■ **Problem requirements**
Of the entries below, repeat exactly only those lines from the one containing "You are a computer-use agent." through the last line, with pictures omitted.

■ **Input data**

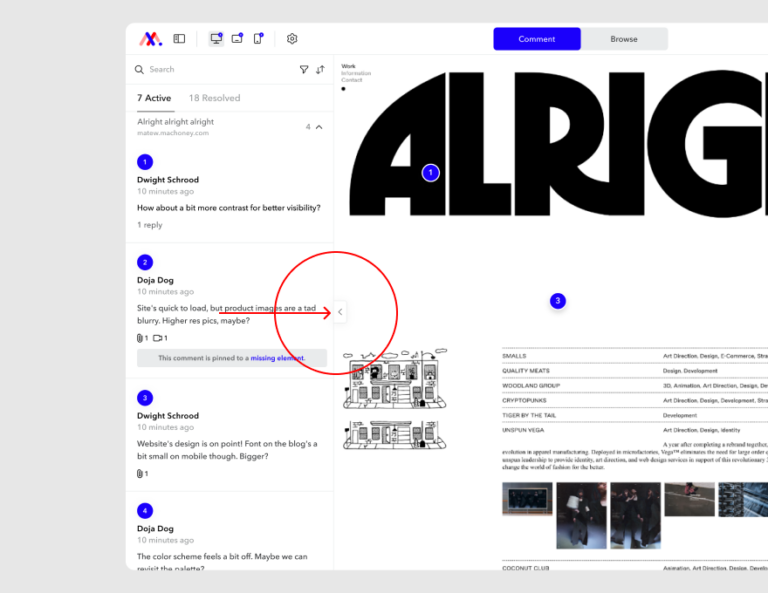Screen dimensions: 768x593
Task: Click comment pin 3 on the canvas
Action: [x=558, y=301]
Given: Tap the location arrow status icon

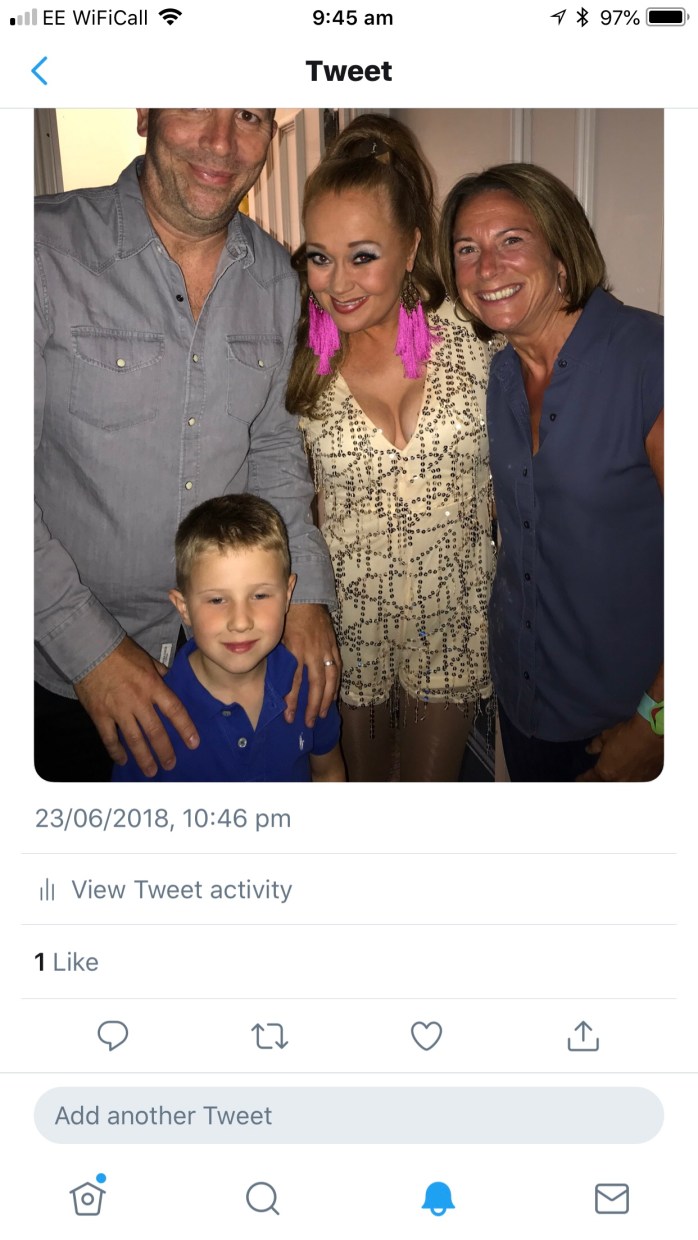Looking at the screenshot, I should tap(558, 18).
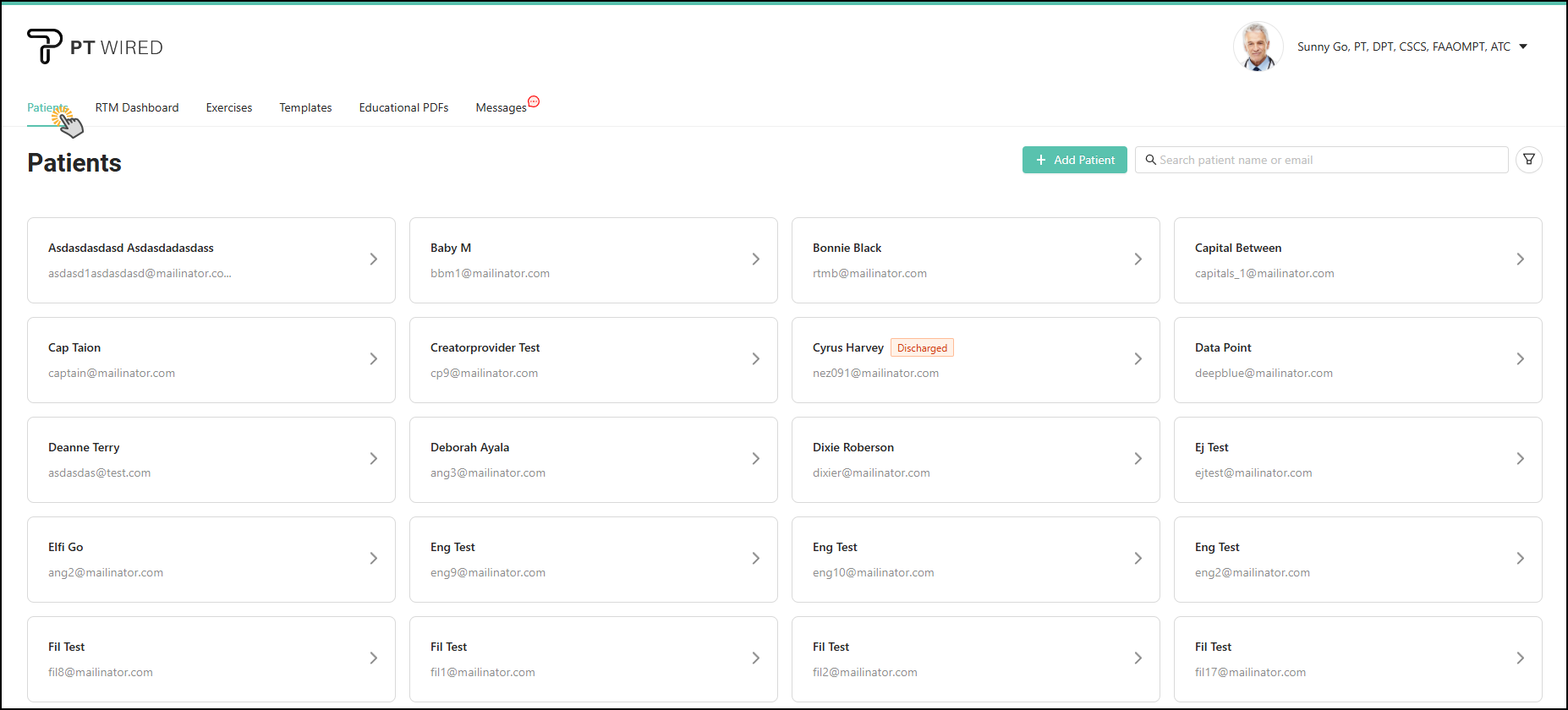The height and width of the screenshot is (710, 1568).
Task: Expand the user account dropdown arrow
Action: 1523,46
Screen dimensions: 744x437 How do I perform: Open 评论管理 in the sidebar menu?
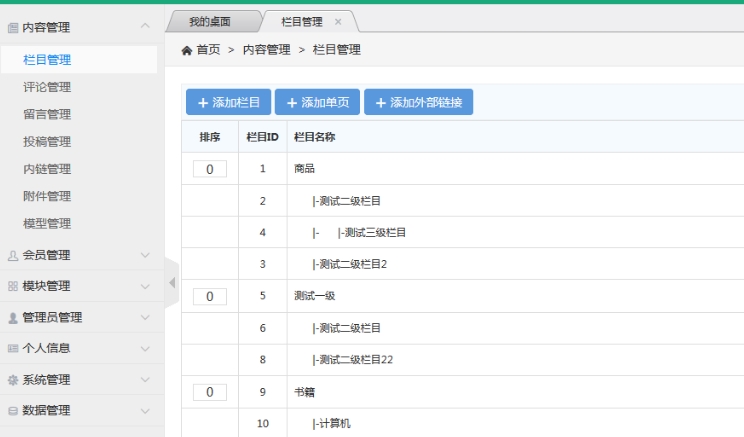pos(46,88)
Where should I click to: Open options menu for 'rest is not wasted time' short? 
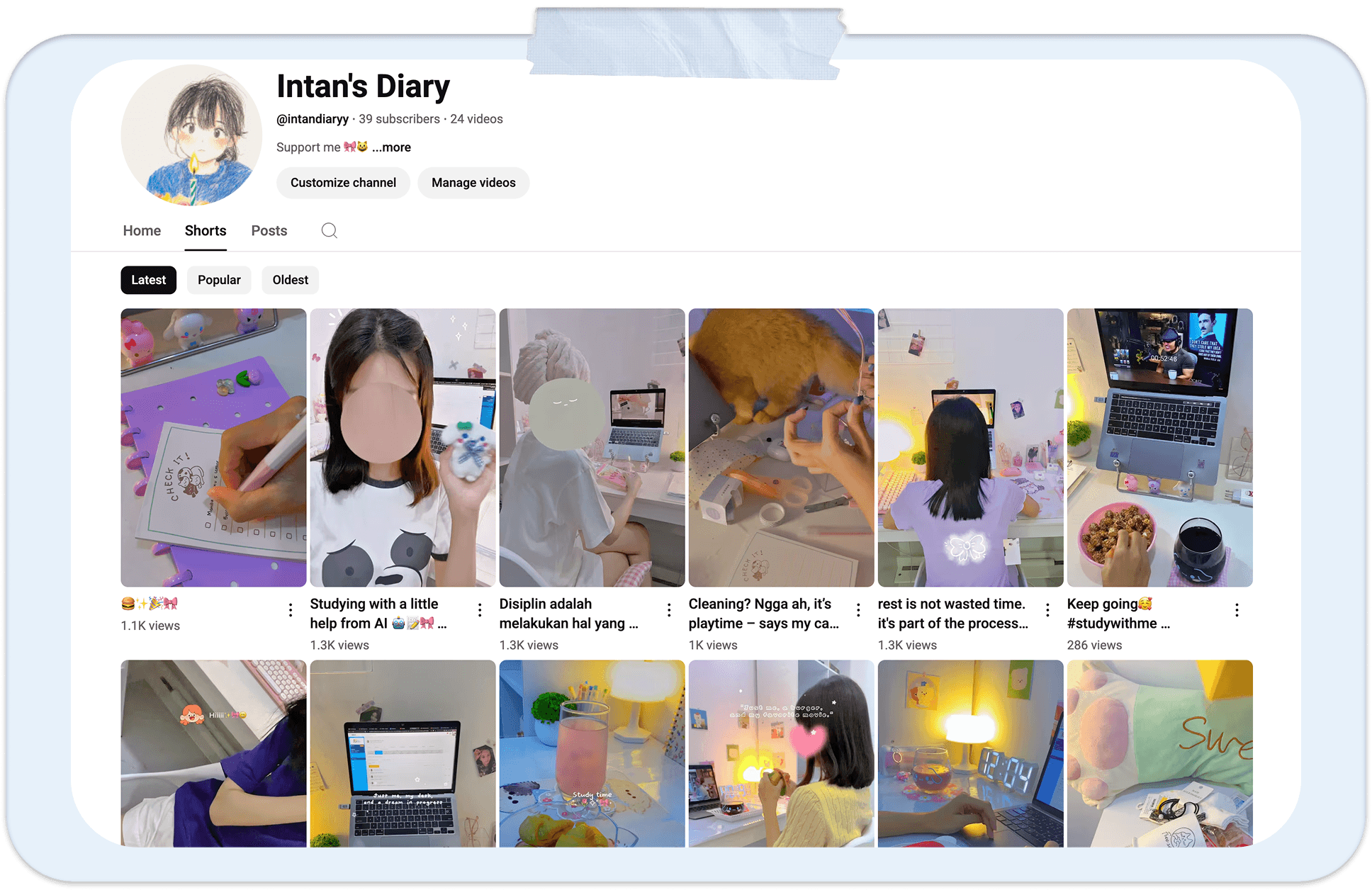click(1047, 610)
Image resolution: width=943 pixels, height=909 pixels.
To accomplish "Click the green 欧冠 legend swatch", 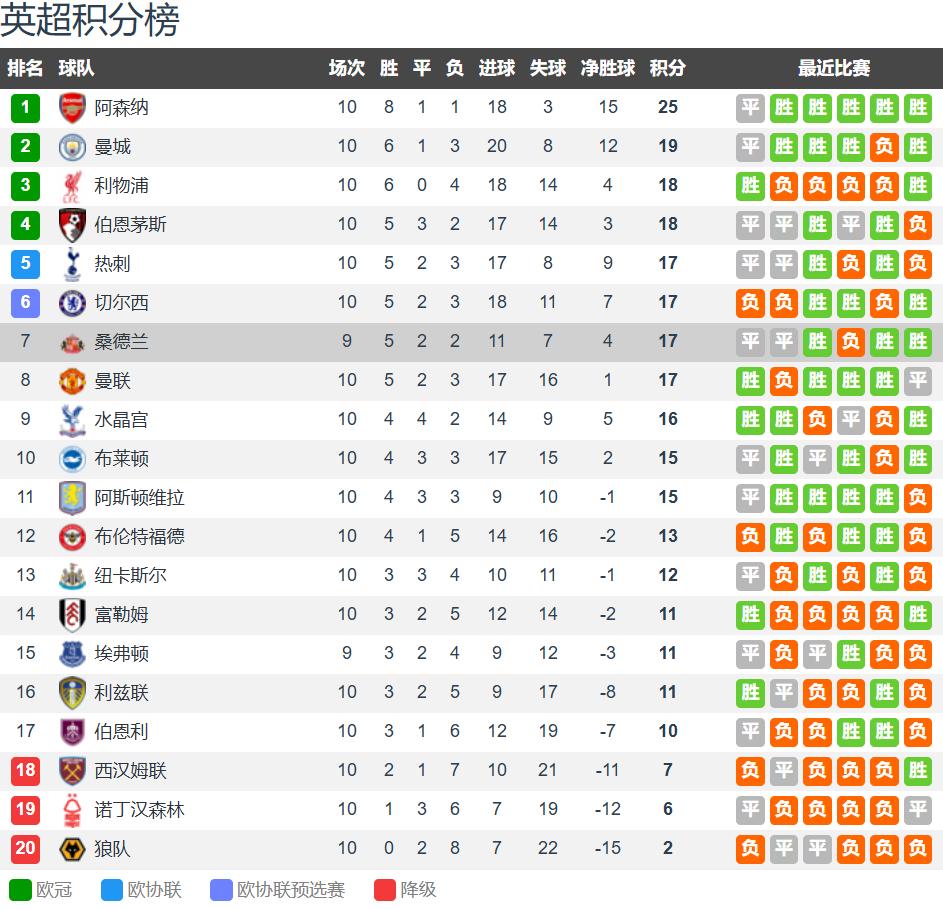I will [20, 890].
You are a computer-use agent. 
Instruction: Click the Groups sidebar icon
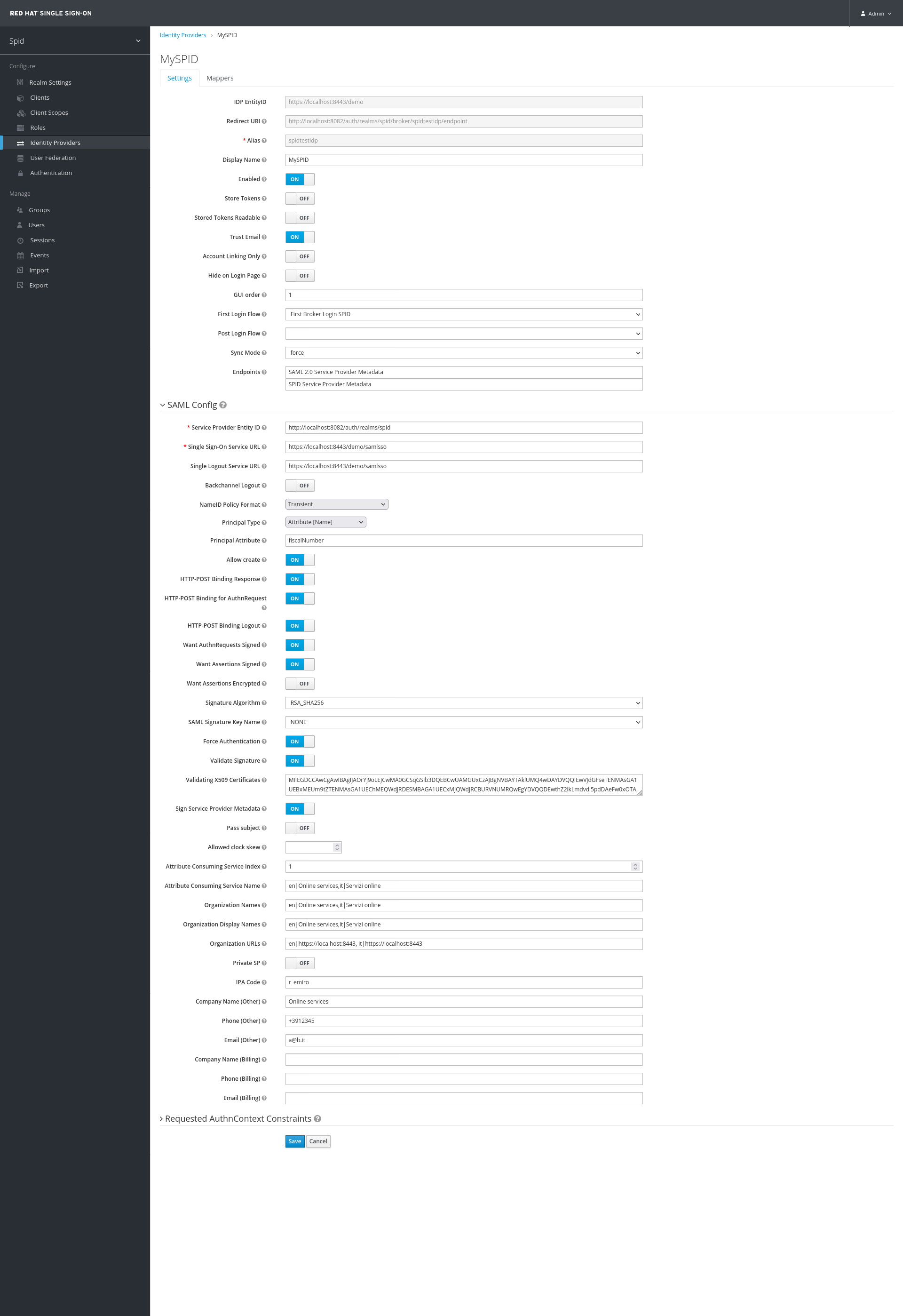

■ **Response box**
You are a computer-use agent. 
Instruction: Click the Groups sidebar icon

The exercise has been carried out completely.